Everyone is equal before the law and has the right to equal protection and benefit of the law (right to equality) in terms of Section 9 of the Constitution. The state may not unfairly discriminate directly or indirectly against anyone on one or more grounds, including race, gender, sex, pregnancy, marital status, ethnic or social origin, colour, sexual orientation, age, disability, religion, conscience, belief, culture, language, and birth.

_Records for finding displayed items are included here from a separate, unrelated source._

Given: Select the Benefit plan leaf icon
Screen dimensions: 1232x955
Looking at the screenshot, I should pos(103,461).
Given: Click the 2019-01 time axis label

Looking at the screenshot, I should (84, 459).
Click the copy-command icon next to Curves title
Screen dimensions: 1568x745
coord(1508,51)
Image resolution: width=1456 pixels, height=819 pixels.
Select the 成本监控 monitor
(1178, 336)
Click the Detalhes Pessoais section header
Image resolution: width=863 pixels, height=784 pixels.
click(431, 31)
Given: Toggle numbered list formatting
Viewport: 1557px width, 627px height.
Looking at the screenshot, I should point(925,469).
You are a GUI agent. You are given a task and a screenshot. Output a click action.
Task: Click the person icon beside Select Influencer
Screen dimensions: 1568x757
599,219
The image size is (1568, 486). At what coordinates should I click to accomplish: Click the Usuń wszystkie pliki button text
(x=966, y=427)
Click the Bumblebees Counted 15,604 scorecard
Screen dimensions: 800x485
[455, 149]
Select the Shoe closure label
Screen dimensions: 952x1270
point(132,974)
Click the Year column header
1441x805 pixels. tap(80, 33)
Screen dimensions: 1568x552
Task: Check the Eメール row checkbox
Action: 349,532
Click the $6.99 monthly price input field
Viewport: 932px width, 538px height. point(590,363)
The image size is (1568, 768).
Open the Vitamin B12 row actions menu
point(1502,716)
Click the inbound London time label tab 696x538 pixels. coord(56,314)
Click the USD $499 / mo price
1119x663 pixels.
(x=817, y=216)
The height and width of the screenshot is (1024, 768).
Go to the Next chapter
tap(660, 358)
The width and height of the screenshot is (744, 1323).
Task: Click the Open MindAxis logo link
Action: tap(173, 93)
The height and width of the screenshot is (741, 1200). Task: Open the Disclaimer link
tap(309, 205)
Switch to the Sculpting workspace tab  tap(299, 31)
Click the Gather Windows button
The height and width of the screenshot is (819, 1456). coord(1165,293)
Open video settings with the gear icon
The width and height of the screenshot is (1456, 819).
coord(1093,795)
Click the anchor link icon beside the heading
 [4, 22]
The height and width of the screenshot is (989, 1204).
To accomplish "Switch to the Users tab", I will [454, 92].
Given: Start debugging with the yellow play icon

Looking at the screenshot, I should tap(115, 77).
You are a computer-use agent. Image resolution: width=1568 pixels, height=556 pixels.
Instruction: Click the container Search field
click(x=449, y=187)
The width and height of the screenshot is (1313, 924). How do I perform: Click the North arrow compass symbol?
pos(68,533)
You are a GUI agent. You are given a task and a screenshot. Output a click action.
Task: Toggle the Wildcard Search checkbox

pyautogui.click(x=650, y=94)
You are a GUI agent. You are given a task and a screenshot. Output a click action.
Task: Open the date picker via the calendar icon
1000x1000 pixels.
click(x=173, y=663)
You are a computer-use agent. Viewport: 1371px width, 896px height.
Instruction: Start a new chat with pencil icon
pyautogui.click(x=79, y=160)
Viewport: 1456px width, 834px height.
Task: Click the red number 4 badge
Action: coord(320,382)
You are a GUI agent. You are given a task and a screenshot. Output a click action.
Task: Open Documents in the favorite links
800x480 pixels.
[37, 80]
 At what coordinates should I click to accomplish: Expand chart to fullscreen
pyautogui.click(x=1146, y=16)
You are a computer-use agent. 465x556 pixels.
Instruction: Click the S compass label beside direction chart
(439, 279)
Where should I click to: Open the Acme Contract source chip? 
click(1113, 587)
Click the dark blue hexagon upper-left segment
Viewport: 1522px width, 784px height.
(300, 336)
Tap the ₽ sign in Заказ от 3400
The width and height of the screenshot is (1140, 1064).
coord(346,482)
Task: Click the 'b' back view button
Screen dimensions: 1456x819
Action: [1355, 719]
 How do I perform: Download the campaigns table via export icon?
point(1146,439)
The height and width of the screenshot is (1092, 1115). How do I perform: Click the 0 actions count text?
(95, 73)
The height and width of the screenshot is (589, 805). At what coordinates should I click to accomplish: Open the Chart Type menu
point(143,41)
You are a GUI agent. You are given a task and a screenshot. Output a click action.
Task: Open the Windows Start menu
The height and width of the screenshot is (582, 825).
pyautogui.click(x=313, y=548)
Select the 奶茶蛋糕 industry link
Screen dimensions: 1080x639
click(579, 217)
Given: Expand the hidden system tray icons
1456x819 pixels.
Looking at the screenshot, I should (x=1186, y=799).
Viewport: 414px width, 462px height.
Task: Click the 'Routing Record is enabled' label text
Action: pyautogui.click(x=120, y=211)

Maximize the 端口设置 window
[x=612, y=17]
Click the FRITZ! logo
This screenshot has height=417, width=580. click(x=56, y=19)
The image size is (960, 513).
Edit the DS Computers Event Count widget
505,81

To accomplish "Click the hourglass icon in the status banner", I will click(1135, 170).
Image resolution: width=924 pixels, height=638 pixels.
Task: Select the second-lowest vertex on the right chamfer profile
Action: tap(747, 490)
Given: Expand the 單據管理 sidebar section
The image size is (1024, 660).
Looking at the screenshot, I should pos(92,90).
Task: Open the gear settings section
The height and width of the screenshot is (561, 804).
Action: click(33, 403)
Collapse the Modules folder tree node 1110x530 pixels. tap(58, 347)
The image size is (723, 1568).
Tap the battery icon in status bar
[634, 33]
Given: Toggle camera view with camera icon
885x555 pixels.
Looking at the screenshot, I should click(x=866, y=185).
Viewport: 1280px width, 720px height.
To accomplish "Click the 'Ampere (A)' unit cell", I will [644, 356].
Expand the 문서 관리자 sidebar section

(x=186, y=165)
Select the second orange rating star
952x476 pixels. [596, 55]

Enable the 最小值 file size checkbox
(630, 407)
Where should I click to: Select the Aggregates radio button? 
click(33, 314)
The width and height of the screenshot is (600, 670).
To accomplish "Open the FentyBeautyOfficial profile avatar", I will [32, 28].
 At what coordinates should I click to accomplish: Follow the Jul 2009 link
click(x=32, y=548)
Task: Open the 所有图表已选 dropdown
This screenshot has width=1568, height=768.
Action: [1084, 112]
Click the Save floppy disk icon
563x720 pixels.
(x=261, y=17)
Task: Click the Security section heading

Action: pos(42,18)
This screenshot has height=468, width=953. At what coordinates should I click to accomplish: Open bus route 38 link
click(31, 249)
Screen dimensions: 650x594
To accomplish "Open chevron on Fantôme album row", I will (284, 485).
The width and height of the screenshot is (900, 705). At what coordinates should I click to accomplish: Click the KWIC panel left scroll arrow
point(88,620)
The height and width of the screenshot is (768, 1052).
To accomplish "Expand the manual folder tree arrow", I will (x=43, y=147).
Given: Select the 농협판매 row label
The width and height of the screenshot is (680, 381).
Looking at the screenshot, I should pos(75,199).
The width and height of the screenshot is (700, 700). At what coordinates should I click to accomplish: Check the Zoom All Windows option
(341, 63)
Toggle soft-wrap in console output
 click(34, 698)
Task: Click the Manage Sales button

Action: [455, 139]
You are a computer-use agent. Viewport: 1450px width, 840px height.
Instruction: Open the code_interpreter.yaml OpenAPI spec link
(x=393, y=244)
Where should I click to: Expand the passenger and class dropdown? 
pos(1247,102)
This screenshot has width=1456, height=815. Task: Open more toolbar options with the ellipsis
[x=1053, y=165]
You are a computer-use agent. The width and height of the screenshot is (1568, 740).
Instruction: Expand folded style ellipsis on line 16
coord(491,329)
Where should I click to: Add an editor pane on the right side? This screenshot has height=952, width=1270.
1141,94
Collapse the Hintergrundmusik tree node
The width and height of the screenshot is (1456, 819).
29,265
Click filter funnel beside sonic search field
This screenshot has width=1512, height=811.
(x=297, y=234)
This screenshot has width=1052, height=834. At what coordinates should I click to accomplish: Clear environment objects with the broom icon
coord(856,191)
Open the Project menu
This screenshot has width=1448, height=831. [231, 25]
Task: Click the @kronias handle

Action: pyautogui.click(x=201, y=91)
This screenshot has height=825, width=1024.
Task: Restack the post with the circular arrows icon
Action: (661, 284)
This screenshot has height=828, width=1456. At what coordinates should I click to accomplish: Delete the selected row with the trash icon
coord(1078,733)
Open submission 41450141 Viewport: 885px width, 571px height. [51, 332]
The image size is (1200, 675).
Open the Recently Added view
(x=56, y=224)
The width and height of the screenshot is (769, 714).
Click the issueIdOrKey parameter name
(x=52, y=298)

States have an obligation to promote equality and prohibit unfair discrimination. Among these obligations are those specified in the Convention on the Elimination of All Forms of Discrimination Against Women and the Convention on the Elimination of All Forms of Racial Discrimination. South Africa has various pieces of legislation which give effect to Section 9 of the Constitution and are aimed at addressing discrimination in order to promote equality, and to prevent, prohibit and eradicate harassment and unfair discrimination in line with international treaties and conventions.

Section 6 of the Promotion of Equality and Prevention of Unfair Discrimination Act of 2000 (PEPUDA – The Equality Act) expressly prohibits discrimination. Section 8 of PEPUDA is women centric and prevents unfair discrimination on the grounds of gender and also lists pregnancy as a prohibited ground.

Section 6(1) of the Employment Equity Act 55 of 1998 prohibits unfair direct or indirect discrimination against an employee, in any employment policy or practice, on one or more grounds, including race, gender, sex, pregnancy, marital status, family responsibility, ethnic or social origin, colour, sexual orientation, age, disability, religion, HIV status, conscience, belief, political opinion, culture, language, birth or on any other arbitrary ground.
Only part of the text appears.